Exercise passage:
■ ■ ■ ■ ■ ■ ■

Food choices for your pet vary in both types, nutritional value, and affordability. To be sure you're making the right choice for your pet, we suggest speaking with your veterinarian about the best options available to ensure your pet has a long, happy and healthy life.
Kibble or dry food is the most economical type of commercial dog food, making it a top choice by many pet parents. There are factors to consider if choosing kibble for your pet. Kibble is easy to store and doesn't expire as quickly as other options. Because it has a low moisture content, your pet will need fresh water available at all times to make sure they stay hydrated. Many kibble brands are made with artificial colors, flavors, and preservatives, as well as unhealthy fillers and ingredients that contribute no nutritional value for your pet. Research brands wisely to make the best choice when opting for a kibble diet.
Wet or canned food, on the other hand, has a high moisture content, making it easier for senior pets or those with dental concerns as it requires little to no chewing. It's cooked at a very high temperature to sterilize the food which can decrease the nutritional value. Read the label carefully, paying attention to protein and water content. The higher the water content, the fewer nutrients will be in the food, so your pet will need to consume more food to meet their daily nutritional requirements.
Frozen and freeze-dried raw pet food is another option gaining in popularity with pet parents. Though more expensive, they do deliver the best nutritional value for your pet. If you select a freeze-dried food, you will want to re-hydrate it with water prior to feeding time, and then take care to hand wash your pet's feeding dish and any utensils used with hot, soapy water after every use. You will also need to wash your hands thoroughly and sanitize any surfaces the raw food touches during preparation. The reason for this is that once hydrated, raw foods become susceptible to bacteria growth unless kept cold. Most freeze-dried foods don't need to be stored in the freezer or refrigerator, but care needs to be taken to ensure the packaging doesn't have any tears or holes. Frozen food is less convenient because you'll need to thaw it before feeding it to your pet. Follow the same safe handling recommendations with frozen foods as you do for the freeze-dried raw pet food.
Home-cooked pet foods are another option to consider. Though not as convenient as any of the other types of pet food mentioned, it can be very economical. Care needs to be taken to ensure you include a balanced, nutritious diet when home-cooking. Many recipes are available online, along with suggestions for adding supplements or toppers to make sure the nutritional needs of your pet are met.

■ ■ ■ ■ ■ ■ ■

Provided material:
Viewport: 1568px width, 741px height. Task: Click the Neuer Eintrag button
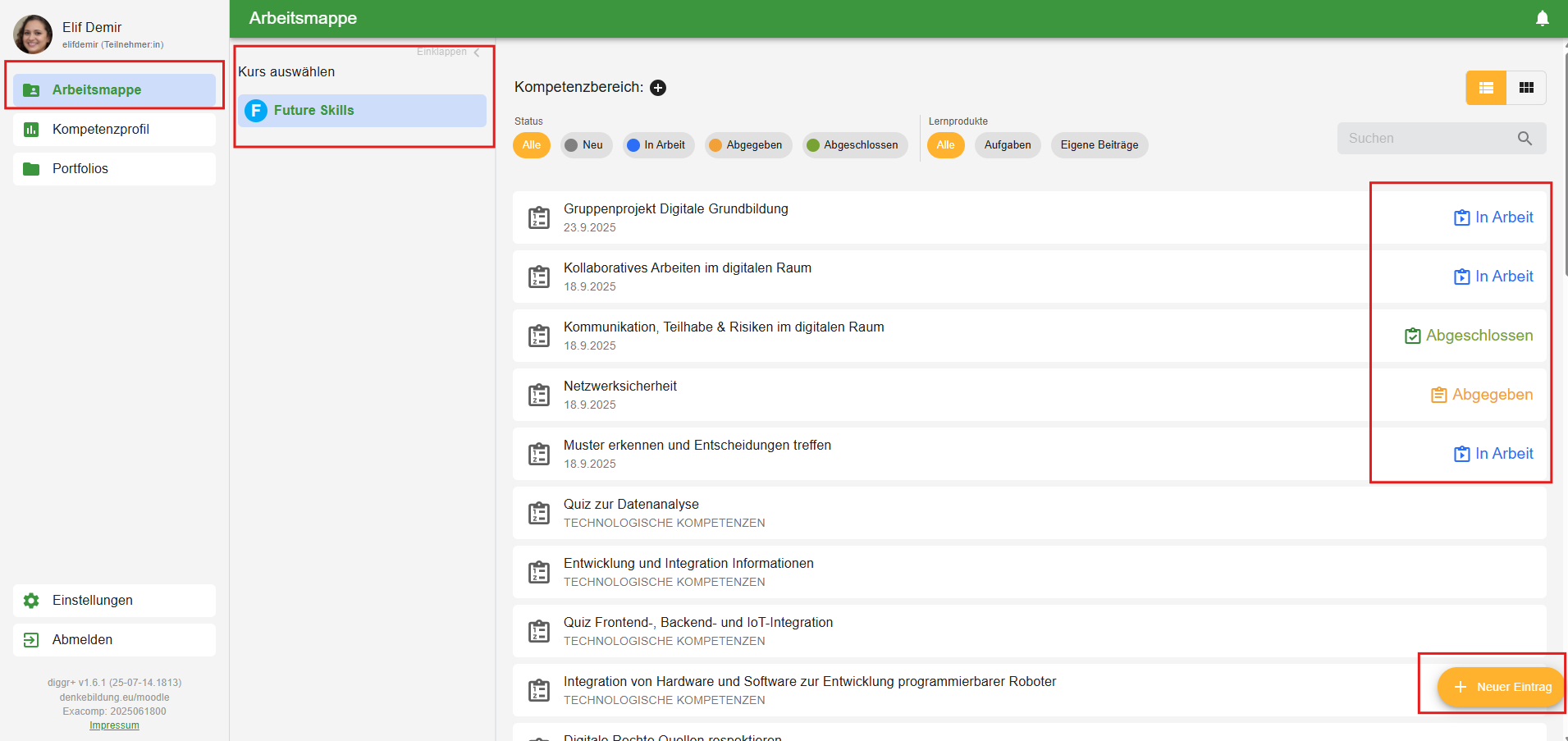coord(1501,687)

■ ■ ■ ■ ■ ■ ■

Required actions:
[a] In the pet food passage, what is the most economical type of commercial dog food?
[b] Copy the stretch of the pet food passage from "Home-cooked pet foods" through "pet are met." word for word.

Responses for each task:
[a] Kibble, or dry food.

[b]
Home-cooked pet foods are another option to consider. Though not as convenient as any of the other types of pet food mentioned, it can be very economical. Care needs to be taken to ensure you include a balanced, nutritious diet when home-cooking. Many recipes are available online, along with suggestions for adding supplements or toppers to make sure the nutritional needs of your pet are met.